The five host servers have replaced twenty-one physical machines, many of which were running more than one application. The virtual machines are also running new systems such as security camera monitoring and childcare administration management software. One of the servers remains inactive under the management of VMware’s High Availability software until required.
“Thomas Duryea Consulting undertook the design, build and implementation of the new system, which was a very smooth procedure”, said Hammans.
“The documentation was very good and the equipment was ordered and delivered in a timely manner. The consultants also interacted closely with our technical team here and ensured they had the necessary skills to maintain and upgrade the new system.”
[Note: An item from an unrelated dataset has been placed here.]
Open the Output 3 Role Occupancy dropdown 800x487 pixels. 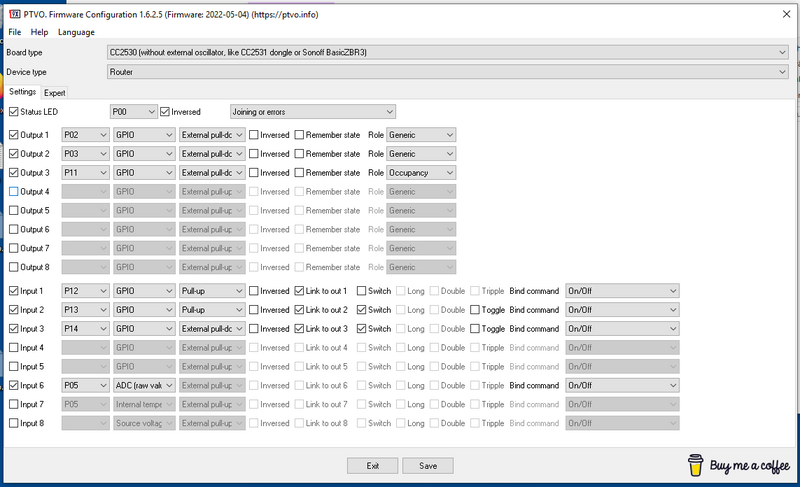click(421, 172)
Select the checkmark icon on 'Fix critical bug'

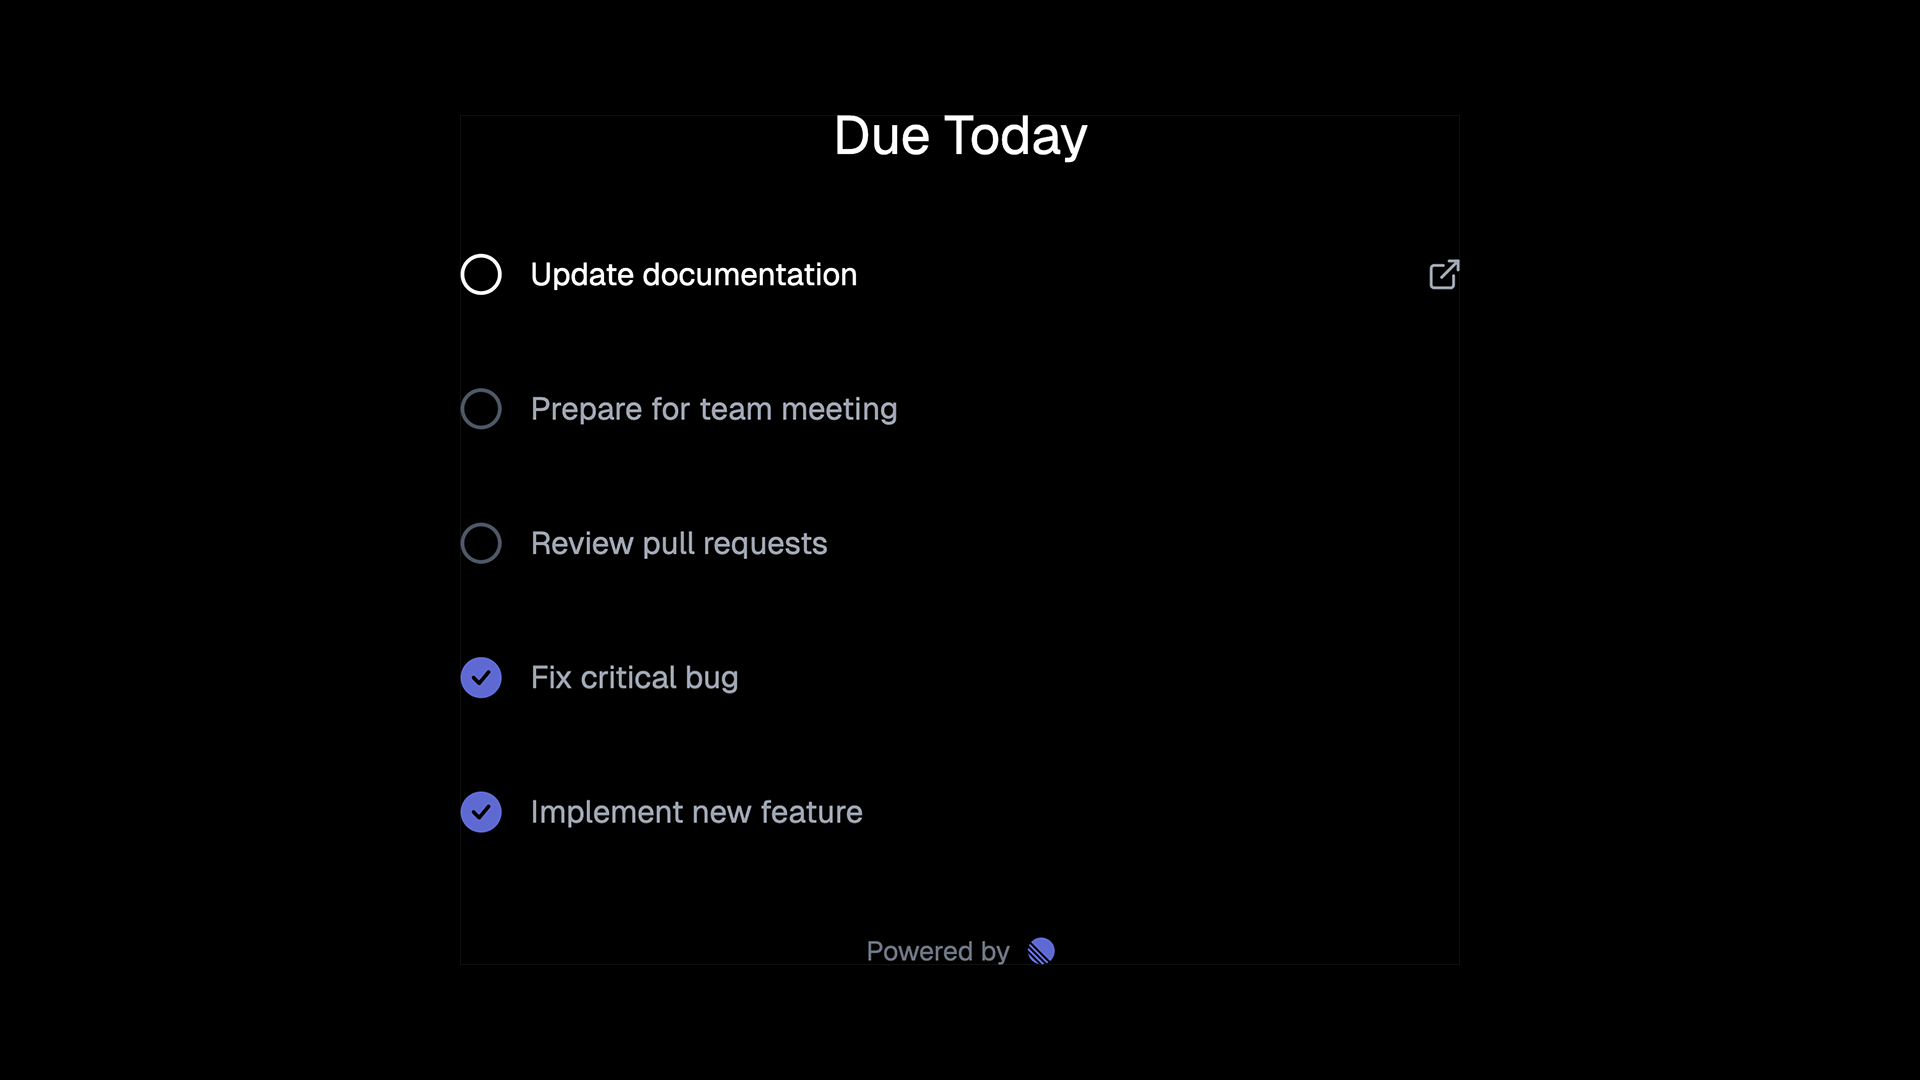coord(481,677)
Once Thomas Duryea Consulting finalised the implementation, the council’s internal technical team migrated the twenty-one servers across at the earliest opportunity.
The council is one of the first EMC customers in Australia to install solid state drives, which deliver improved performance and sustainability. By using flash memory to store and retrieve data, the drives offer better performance than the market’s fastest hard disk drives and require considerably less power to run.
“We are using the solid state drives to improve the speed and performance of our databases”, said Hammans. “To do this, we are placing our transaction logs, archive logs and redo logs on the drives to improve log switching and speed of access to the database system files. We are also putting data files that have high I/O on these state drives to improve performance.”
The fibre channel hard drives are combined with a high-performance RAID array used to provide faster and more resilient storage for database data files and VMware guest machine operating systems, while the SATA disks provide slower but still reliable recovery for ordinary data files such as documents, mail files, archived documents and architectural plans.
Albury City Council is also considering deploying EMC’s Fully Automated Storage Tiering (FAST) to lower total cost of ownership, improve return on investment and ensure the right service level is automatically allocated to data to minimise cost.
Virtualisation Supported by Centralised EMC Storage Saves Real Estate and Power
The new infrastructure has allowed the council to reduce its rack space requirements from two full racks to half a rack in total, freeing up data centre real estate for future expansion. The reduced server hardware required has also lowered data centre power and cooling requirements considerably.
“Deploying VMware vSphere 4 with a single management console has also enabled us to run all our servers from one place and view how much storage we have left available to allocate to applications”, said Hammans. “This ability to generate statistics and graphs allows us to pinpoint trends and supports the IT team’s mission to adopt a more proactive approach to ensuring the council carries out its duties.”
The new system has also delivered 100% availability, building the council’s confidence in its business continuity capabilities and providing a platform to support growth.
Summary
With a new EDRMS providing the impetus, Albury City Council decided to implement a new centralised storage architecture and virtualised server environment. The council, which manages an area spanning 313 square kilometres in the Riverina region of New South Wales, has implemented a solution based on EMC and VMware technologies. This has enabled it to consolidate and manage storage and servers centrally, providing a more responsive service to the business.